Saved data entries
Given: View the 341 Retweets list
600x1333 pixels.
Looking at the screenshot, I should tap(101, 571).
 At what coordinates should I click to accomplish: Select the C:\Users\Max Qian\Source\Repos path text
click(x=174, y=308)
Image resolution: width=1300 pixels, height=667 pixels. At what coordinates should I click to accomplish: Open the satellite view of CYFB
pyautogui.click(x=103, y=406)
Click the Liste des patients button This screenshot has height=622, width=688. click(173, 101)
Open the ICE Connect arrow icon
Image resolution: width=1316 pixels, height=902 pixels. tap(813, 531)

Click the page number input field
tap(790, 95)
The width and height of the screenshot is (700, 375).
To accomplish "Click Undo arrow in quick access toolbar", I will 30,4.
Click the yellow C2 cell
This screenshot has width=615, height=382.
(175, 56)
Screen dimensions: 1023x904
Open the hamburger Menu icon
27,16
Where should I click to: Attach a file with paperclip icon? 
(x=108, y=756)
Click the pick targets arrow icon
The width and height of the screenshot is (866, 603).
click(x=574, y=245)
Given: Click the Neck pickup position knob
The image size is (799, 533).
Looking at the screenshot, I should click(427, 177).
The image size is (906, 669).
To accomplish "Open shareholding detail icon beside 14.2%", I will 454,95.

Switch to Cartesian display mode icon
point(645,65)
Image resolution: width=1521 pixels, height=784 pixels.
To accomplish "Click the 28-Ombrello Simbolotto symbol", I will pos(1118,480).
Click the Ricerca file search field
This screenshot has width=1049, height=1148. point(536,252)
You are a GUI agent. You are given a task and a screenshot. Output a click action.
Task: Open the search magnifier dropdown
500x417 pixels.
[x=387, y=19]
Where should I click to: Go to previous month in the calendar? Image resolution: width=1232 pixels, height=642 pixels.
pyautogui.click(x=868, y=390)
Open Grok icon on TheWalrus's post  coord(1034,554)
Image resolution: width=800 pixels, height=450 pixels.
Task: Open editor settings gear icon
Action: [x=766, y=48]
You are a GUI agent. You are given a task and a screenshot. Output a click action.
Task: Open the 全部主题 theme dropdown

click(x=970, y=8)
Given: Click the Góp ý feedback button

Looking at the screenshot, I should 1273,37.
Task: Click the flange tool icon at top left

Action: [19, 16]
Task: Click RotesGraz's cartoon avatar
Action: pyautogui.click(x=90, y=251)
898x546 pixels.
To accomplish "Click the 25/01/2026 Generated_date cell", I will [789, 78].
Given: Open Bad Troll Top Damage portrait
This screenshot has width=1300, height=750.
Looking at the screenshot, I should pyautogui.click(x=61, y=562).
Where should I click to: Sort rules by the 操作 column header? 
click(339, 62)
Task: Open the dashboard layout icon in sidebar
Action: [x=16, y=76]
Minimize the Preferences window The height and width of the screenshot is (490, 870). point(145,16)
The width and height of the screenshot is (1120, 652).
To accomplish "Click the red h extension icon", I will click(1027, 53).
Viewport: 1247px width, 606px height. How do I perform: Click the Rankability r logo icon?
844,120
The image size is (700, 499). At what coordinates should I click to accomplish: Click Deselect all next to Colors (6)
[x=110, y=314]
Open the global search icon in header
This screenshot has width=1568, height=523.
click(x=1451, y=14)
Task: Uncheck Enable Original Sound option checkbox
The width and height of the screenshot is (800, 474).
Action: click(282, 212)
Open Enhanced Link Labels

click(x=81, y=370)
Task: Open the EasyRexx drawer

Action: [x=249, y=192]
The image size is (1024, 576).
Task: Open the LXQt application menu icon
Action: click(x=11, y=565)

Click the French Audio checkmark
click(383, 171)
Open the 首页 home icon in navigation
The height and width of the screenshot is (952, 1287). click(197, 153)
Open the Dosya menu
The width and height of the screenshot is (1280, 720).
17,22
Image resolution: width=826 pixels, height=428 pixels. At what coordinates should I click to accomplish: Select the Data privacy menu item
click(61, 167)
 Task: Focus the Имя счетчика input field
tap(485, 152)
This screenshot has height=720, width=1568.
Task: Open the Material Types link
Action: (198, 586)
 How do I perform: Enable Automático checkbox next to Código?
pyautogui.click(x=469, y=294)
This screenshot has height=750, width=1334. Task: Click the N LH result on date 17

Problem details = The full data must appear again, retyped in every detail.

Exercise output =
Given: View the 341 Retweets list
600x1333 pixels.
Looking at the screenshot, I should tap(101, 571).
 At what coordinates should I click to accomplish: Select the C:\Users\Max Qian\Source\Repos path text
click(x=174, y=308)
Image resolution: width=1300 pixels, height=667 pixels. At what coordinates should I click to accomplish: Open the satellite view of CYFB
pyautogui.click(x=103, y=406)
Click the Liste des patients button This screenshot has height=622, width=688. click(173, 101)
Open the ICE Connect arrow icon
Image resolution: width=1316 pixels, height=902 pixels. tap(813, 531)

Click the page number input field
tap(790, 95)
The width and height of the screenshot is (700, 375).
To accomplish "Click Undo arrow in quick access toolbar", I will 30,4.
Click the yellow C2 cell
This screenshot has width=615, height=382.
(175, 56)
Screen dimensions: 1023x904
Open the hamburger Menu icon
27,16
Where should I click to: Attach a file with paperclip icon? 
(x=108, y=756)
Click the pick targets arrow icon
The width and height of the screenshot is (866, 603).
click(x=574, y=245)
Given: Click the Neck pickup position knob
The image size is (799, 533).
Looking at the screenshot, I should click(427, 177).
The image size is (906, 669).
To accomplish "Open shareholding detail icon beside 14.2%", I will 454,95.

Switch to Cartesian display mode icon
point(645,65)
Image resolution: width=1521 pixels, height=784 pixels.
To accomplish "Click the 28-Ombrello Simbolotto symbol", I will pos(1118,480).
Click the Ricerca file search field
This screenshot has width=1049, height=1148. point(536,252)
You are a GUI agent. You are given a task and a screenshot. Output a click action.
Task: Open the search magnifier dropdown
500x417 pixels.
[x=387, y=19]
Where should I click to: Go to previous month in the calendar? Image resolution: width=1232 pixels, height=642 pixels.
pyautogui.click(x=868, y=390)
Open Grok icon on TheWalrus's post  coord(1034,554)
Image resolution: width=800 pixels, height=450 pixels.
Task: Open editor settings gear icon
Action: [x=766, y=48]
You are a GUI agent. You are given a task and a screenshot. Output a click action.
Task: Open the 全部主题 theme dropdown

click(x=970, y=8)
Given: Click the Góp ý feedback button

Looking at the screenshot, I should 1273,37.
Task: Click the flange tool icon at top left

Action: [19, 16]
Task: Click RotesGraz's cartoon avatar
Action: pyautogui.click(x=90, y=251)
898x546 pixels.
To accomplish "Click the 25/01/2026 Generated_date cell", I will [789, 78].
Given: Open Bad Troll Top Damage portrait
This screenshot has width=1300, height=750.
Looking at the screenshot, I should pyautogui.click(x=61, y=562).
Where should I click to: Sort rules by the 操作 column header? 
click(339, 62)
Task: Open the dashboard layout icon in sidebar
Action: [x=16, y=76]
Minimize the Preferences window The height and width of the screenshot is (490, 870). point(145,16)
The width and height of the screenshot is (1120, 652).
To accomplish "Click the red h extension icon", I will click(1027, 53).
Viewport: 1247px width, 606px height. How do I perform: Click the Rankability r logo icon?
844,120
The image size is (700, 499). At what coordinates should I click to accomplish: Click Deselect all next to Colors (6)
[x=110, y=314]
Open the global search icon in header
This screenshot has width=1568, height=523.
click(x=1451, y=14)
Task: Uncheck Enable Original Sound option checkbox
The width and height of the screenshot is (800, 474).
Action: click(282, 212)
Open Enhanced Link Labels

click(x=81, y=370)
Task: Open the EasyRexx drawer

Action: [x=249, y=192]
The image size is (1024, 576).
Task: Open the LXQt application menu icon
Action: click(x=11, y=565)

Click the French Audio checkmark
click(383, 171)
Open the 首页 home icon in navigation
The height and width of the screenshot is (952, 1287). click(197, 153)
Open the Dosya menu
The width and height of the screenshot is (1280, 720).
17,22
Image resolution: width=826 pixels, height=428 pixels. At what coordinates should I click to accomplish: Select the Data privacy menu item
click(61, 167)
 Task: Focus the Имя счетчика input field
tap(485, 152)
This screenshot has height=720, width=1568.
Task: Open the Material Types link
Action: (198, 586)
 How do I perform: Enable Automático checkbox next to Código?
pyautogui.click(x=469, y=294)
This screenshot has height=750, width=1334. Task: Click the N LH result on date 17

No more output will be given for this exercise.